Avrebbe sicuramente immaginato un epilogo diverso Sergio Marchionne per l’addio alla “sua” Fiat Chrysler Automobiles (FCA). Sì, sua. Sua perché l’ha creata lui, risollevando un’azienda che registrava perdite esercizio dopo esercizio e portandola dopo soli 5 anni, al cospetto di una delle tre big di Detroit, per la più grande operazione d'acquisto di Fiat oltre i confini nazionali.
Il rilancio industriale del Lingotto (o ex Lingotto) parte da quel lontano 1° giugno 2004, quando Sergio Marchionne diviene Ad del gruppo FIAT, un’azienda tecnicamente fallita, che grazie anche agli aiuti di Stato (che da soli non garantiscono la sopravvivenza, vedasi Alitalia) è riuscita a ripartire, riconquistando quote di mercato, grazie anche al rilancio dei modelli storici.
Da quel momento è stato un crescendo di successi che culminano con l'acquisizione di Chrysler, alle prese con la più grave crisi economica del 2009. La strategia di acquisizione è stata perfetta, a tal punto che alla fine anche i sindacati statunitensi hanno ceduto davanti al cospetto del manager italo-canadese.
A Marchionne va riconosciuta anche la grande opera di ingegneria finanziaria che ha portato il gruppo Fiat a decuplicare il valore per gli azionisti nell'arco di 14 anni, grazie agli spin off e agli scorpori di Fiat Industrial (ora CNH) e Ferrari, senza dimenticare la quotazione a Wall Street di FCA e della stessa Ferrari.
Insomma, da sabato scorso FCA, Ferrari e CNH Industrial perdono il genio di Marchionne con qualche mese di anticipo rispetto alle attese con Mike Manley, Louis Camilleri e Suzanne Heywood, rispettivamente, a capo delle tre realtà industriali.
Per quanto riguarda FCA, non dovrebbero esserci stravolgimenti di breve e Manley dovrebbe seguire la linea annunciata nel piano industriale di giugno, a partire dallo scorporo di Magneti Marelli.
In borsa, i titoli interessati hanno recuperato parte delle perdite dopo aver aperto con cali intorno al 5%. Il mercato ha scontato l’addio improvviso, un evento questo anticipato rispetto a quanto previsto (aprile 2019).

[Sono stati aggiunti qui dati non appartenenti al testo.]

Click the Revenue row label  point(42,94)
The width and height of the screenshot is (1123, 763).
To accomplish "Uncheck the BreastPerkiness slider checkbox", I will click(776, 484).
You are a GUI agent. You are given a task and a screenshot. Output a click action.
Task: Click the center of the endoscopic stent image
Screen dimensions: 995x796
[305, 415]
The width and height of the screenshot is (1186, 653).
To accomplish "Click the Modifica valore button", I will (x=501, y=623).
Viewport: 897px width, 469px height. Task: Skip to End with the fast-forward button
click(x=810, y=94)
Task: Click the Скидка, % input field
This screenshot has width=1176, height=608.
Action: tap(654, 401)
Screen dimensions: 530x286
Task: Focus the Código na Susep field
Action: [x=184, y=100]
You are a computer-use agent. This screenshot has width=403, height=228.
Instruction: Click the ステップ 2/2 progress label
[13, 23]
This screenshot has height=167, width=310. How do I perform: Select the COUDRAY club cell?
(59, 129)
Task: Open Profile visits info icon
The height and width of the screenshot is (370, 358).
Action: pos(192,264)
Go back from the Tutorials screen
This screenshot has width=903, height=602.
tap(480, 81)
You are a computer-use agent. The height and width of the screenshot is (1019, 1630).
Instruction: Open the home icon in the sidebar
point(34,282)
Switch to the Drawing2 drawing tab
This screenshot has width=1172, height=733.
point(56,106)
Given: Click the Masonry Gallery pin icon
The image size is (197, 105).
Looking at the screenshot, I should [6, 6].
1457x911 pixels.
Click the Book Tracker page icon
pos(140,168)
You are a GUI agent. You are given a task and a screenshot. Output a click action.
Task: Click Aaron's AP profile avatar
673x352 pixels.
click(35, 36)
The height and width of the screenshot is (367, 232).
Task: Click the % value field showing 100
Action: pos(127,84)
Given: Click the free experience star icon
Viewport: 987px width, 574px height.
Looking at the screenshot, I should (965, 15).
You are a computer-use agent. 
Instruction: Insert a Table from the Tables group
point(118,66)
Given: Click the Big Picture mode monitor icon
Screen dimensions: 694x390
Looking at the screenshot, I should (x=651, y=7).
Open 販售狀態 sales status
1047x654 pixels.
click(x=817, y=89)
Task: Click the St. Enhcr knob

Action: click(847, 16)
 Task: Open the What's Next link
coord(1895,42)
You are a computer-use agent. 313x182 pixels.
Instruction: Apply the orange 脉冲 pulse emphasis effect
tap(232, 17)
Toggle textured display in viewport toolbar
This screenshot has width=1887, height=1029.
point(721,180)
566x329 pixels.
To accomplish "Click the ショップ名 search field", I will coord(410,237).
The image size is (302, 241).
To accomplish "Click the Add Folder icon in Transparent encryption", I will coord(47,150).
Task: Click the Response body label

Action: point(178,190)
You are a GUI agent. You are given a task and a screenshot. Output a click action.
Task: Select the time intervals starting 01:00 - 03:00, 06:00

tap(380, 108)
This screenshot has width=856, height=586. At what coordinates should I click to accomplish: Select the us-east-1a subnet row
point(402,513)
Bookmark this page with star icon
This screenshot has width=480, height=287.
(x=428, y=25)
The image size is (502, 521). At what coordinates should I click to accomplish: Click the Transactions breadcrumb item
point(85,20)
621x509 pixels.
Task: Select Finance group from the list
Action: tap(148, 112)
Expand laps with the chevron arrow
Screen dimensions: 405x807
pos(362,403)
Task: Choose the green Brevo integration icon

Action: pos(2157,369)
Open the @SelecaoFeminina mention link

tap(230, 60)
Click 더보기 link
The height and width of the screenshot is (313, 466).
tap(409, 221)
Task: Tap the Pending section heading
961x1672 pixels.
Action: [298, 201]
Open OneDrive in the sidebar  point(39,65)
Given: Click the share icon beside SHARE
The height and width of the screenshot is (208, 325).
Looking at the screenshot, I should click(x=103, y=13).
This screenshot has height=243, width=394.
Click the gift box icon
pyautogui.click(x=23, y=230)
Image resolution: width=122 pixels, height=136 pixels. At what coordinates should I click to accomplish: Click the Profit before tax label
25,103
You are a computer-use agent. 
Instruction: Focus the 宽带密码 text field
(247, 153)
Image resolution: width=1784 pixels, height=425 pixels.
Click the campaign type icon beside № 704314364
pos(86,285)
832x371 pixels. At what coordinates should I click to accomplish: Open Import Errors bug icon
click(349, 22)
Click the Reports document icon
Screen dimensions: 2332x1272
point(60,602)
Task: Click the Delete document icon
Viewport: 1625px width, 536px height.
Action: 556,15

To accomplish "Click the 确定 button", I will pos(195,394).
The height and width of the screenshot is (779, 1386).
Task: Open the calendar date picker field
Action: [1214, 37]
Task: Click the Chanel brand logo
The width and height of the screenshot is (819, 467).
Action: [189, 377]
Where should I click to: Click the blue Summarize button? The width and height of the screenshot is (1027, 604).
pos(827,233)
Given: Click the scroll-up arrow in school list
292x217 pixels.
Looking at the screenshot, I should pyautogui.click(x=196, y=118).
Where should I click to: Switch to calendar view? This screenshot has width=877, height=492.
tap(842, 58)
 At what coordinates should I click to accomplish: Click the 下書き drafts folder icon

Probabilmente un po’ di speculazione e il frettoloso passaggio di consegne stanno intaccando il sentiment degli investitori. Gli operatori rimangono comunque fiduciosi in attesa dei conti in pubblicazione questa settimana.
Non cambiano le prospettive di lungo periodo, che rimangono a nostro avviso rialziste. Le scelte industriali (il passaggio all'elettrico e la concetrazione sul mondo dei SUV ad alta marginazione) sono sufficienti da soli a raggiungere i target di vendite annunciati, a cui il mercato ha fatto sempre una certa fatica a credere. L'operazione di M&A con qualche partner industriale appare un po' più incerta rispetto a qualche giorno fa e qualche investitore deve abbandonare il sogno di un annuncio dell'ultimo minuto atteso fino a sabato scorso.